Swap every "icon" in the material for "symbol" and write all of it out again with nothing else changed, leaving out the pictures.
■ ■ ■ ■ ■
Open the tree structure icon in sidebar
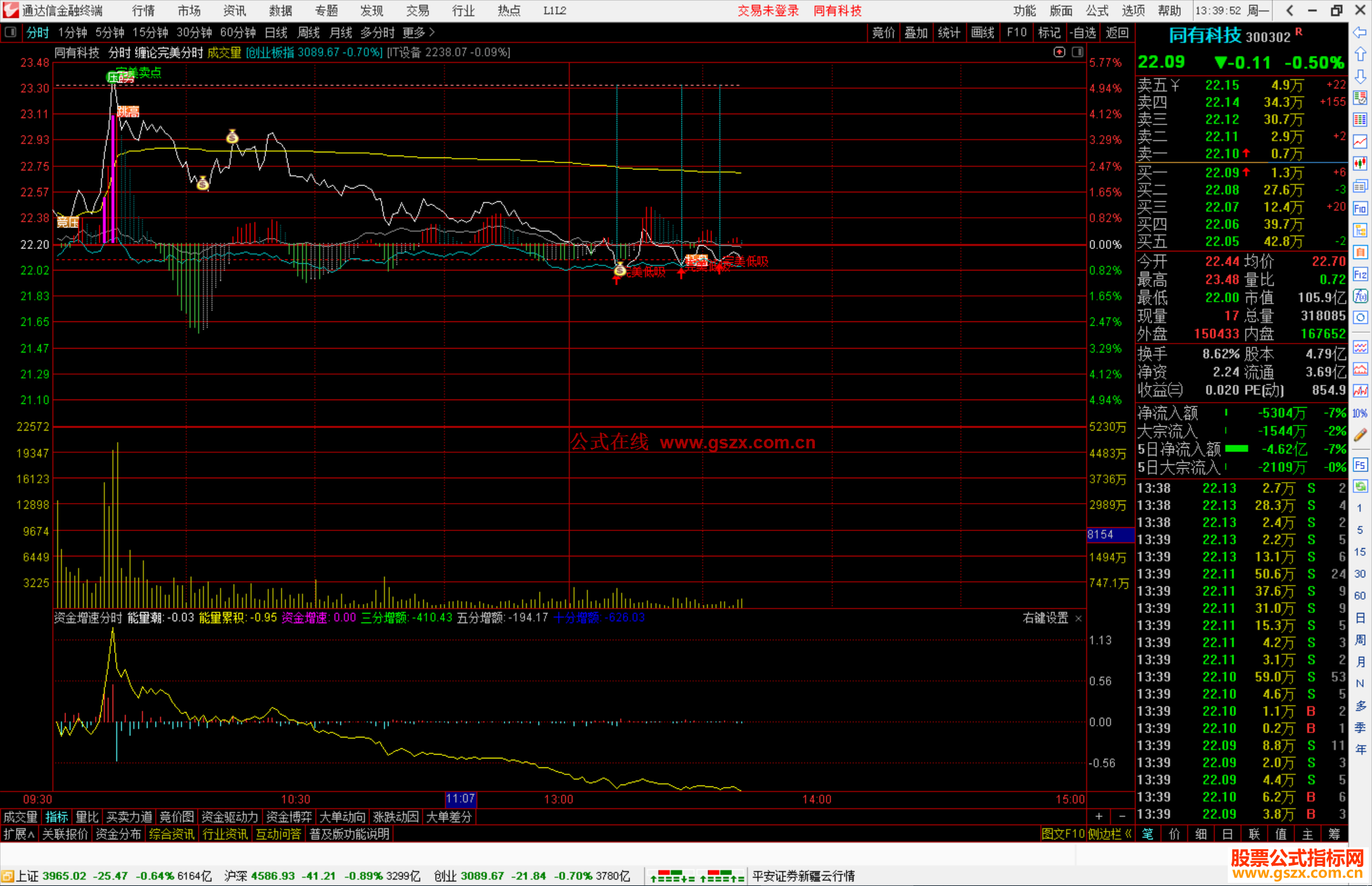(1360, 230)
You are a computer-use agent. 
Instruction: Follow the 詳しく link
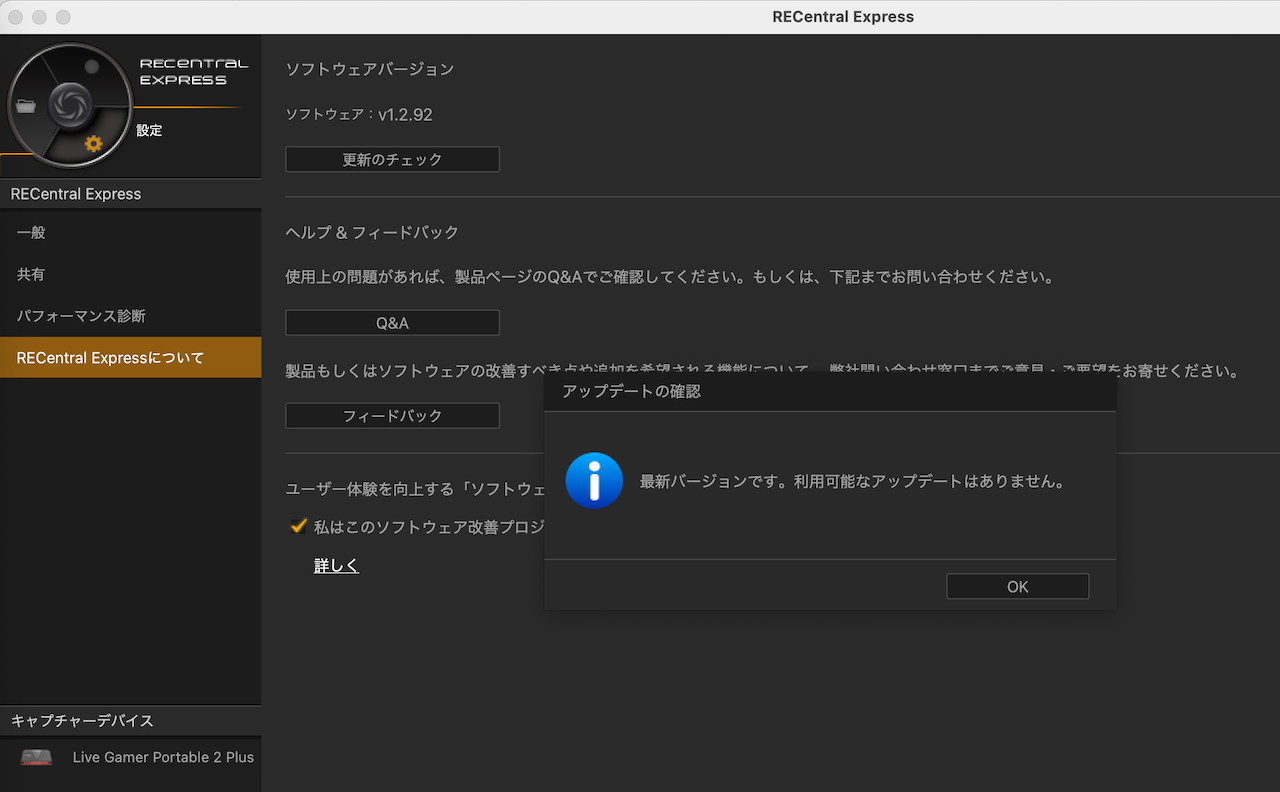click(x=336, y=566)
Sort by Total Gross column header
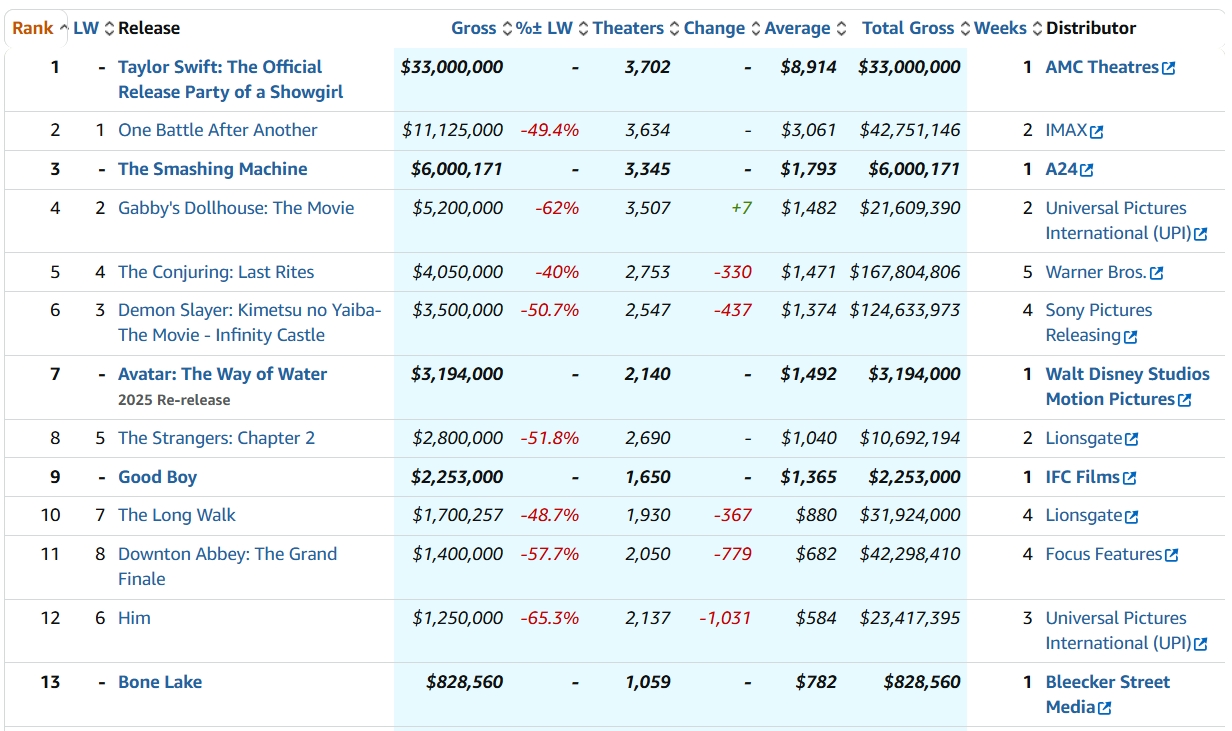Viewport: 1232px width, 731px height. click(908, 28)
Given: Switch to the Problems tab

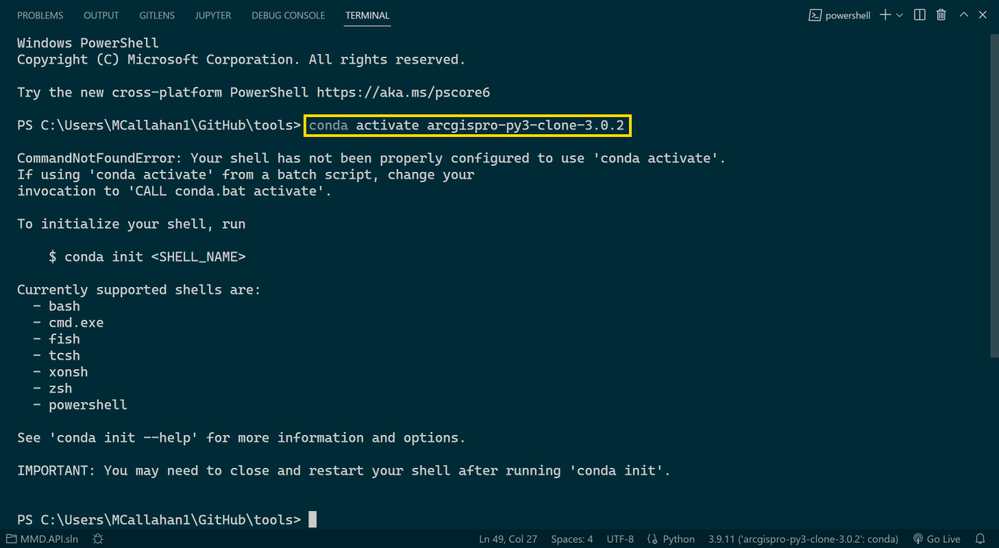Looking at the screenshot, I should click(x=40, y=15).
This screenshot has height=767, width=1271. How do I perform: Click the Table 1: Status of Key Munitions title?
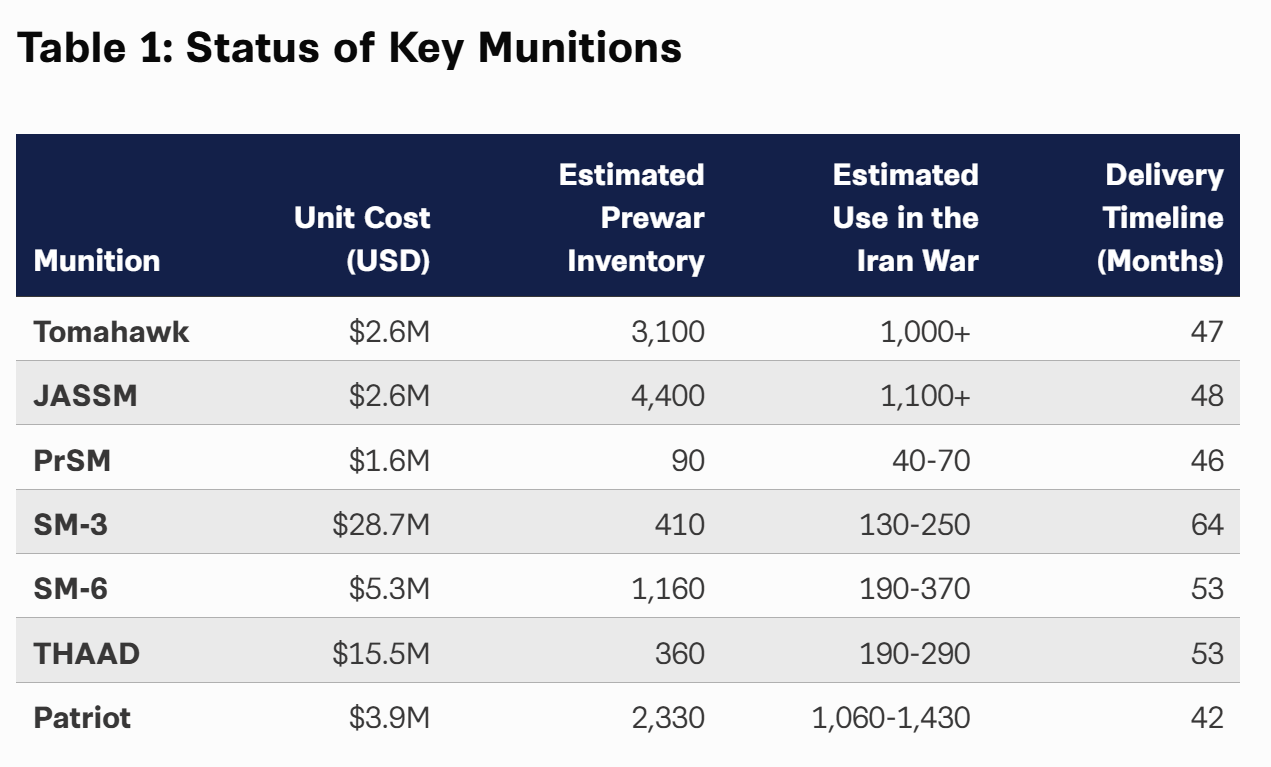point(350,48)
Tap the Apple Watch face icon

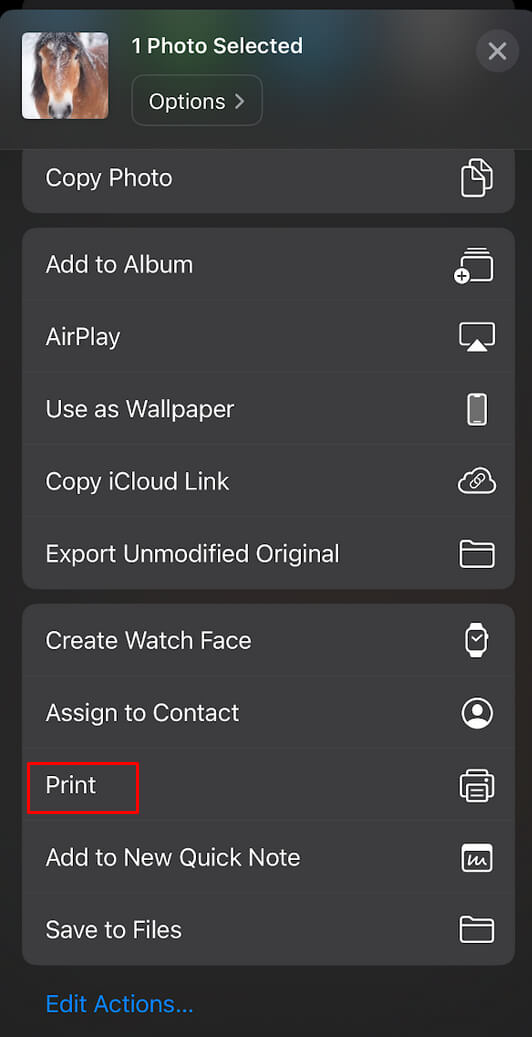click(477, 640)
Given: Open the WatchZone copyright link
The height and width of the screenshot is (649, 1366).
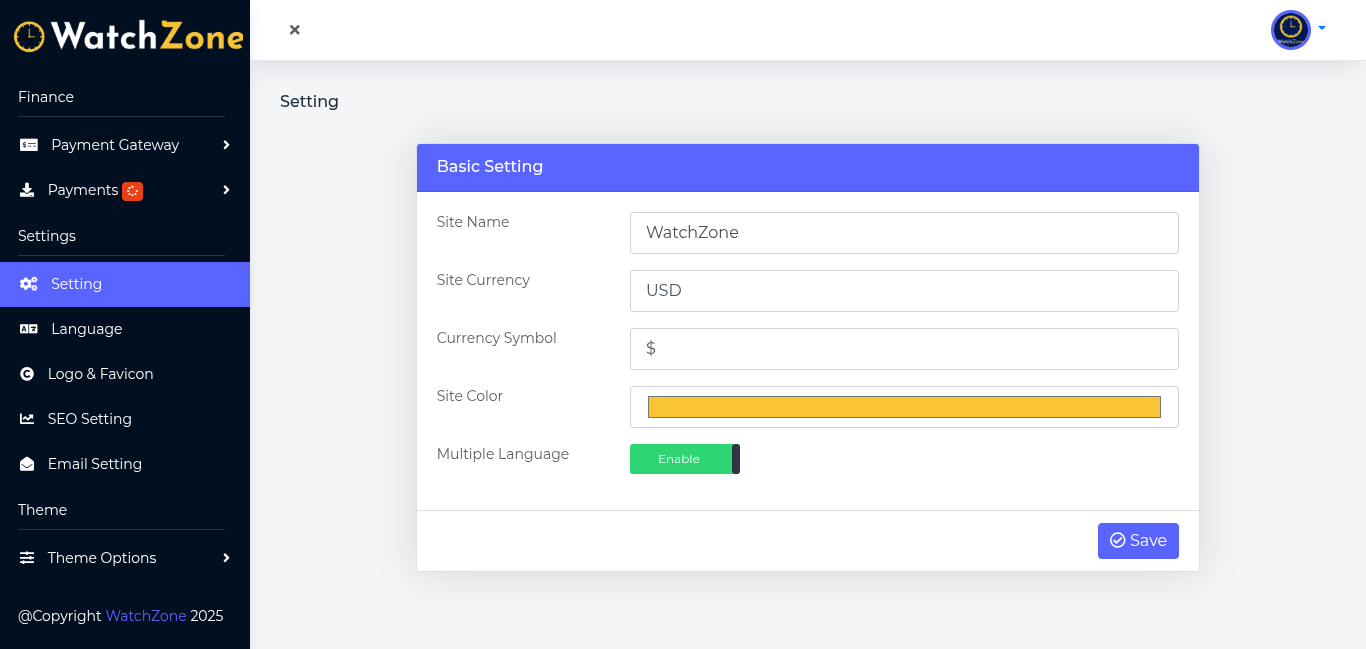Looking at the screenshot, I should pos(146,616).
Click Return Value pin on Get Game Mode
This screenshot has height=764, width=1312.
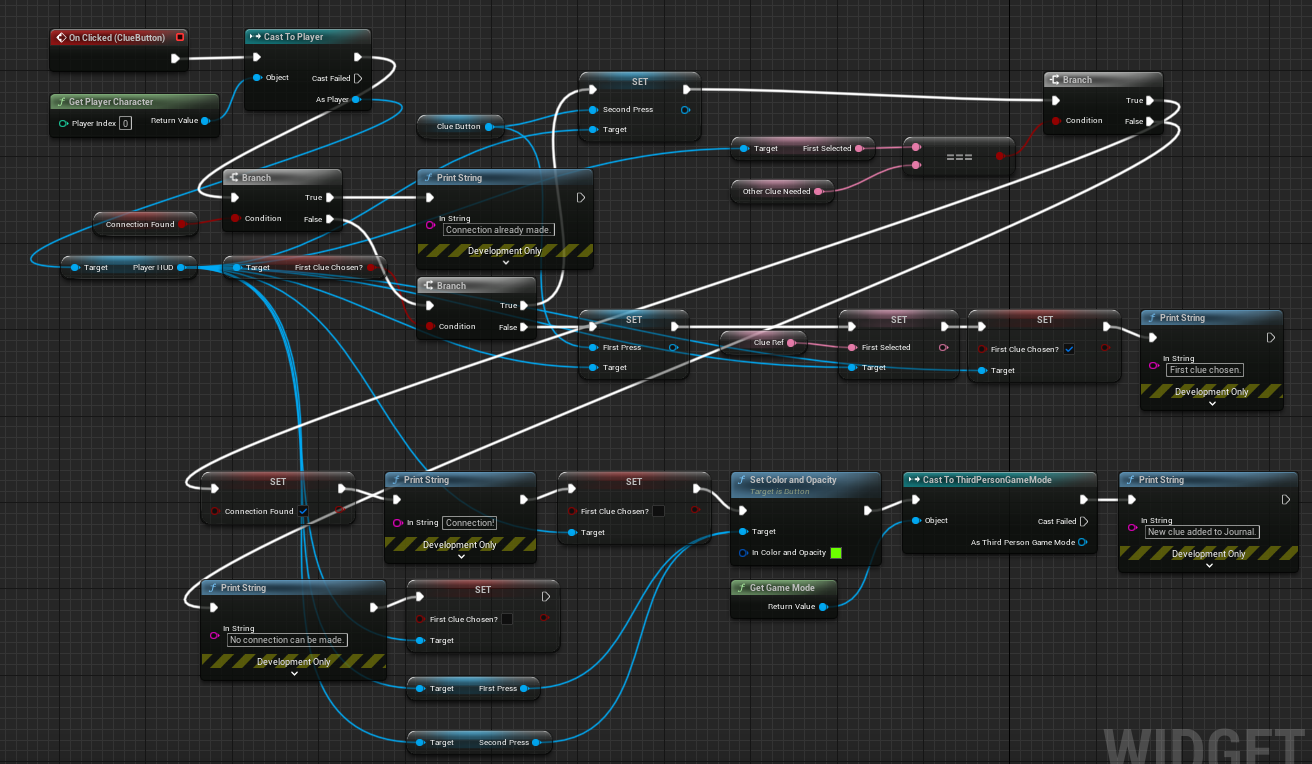(823, 606)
■ ■ ■ ■ ■
Exercise response:
Open the tree structure symbol in sidebar
(1360, 230)
You are a computer-use agent. 
Instruction: Follow the 詳しく link
click(x=336, y=566)
Sort by Total Gross column header
Viewport: 1232px width, 731px height. click(908, 28)
Given: Switch to the Problems tab

Looking at the screenshot, I should click(x=40, y=15).
This screenshot has height=767, width=1271. How do I perform: Click the Table 1: Status of Key Munitions title?
point(350,48)
Tap the Apple Watch face symbol

click(477, 640)
Given: Open the WatchZone copyright link
The height and width of the screenshot is (649, 1366).
Looking at the screenshot, I should pos(146,616).
Click Return Value pin on Get Game Mode
This screenshot has height=764, width=1312.
(823, 606)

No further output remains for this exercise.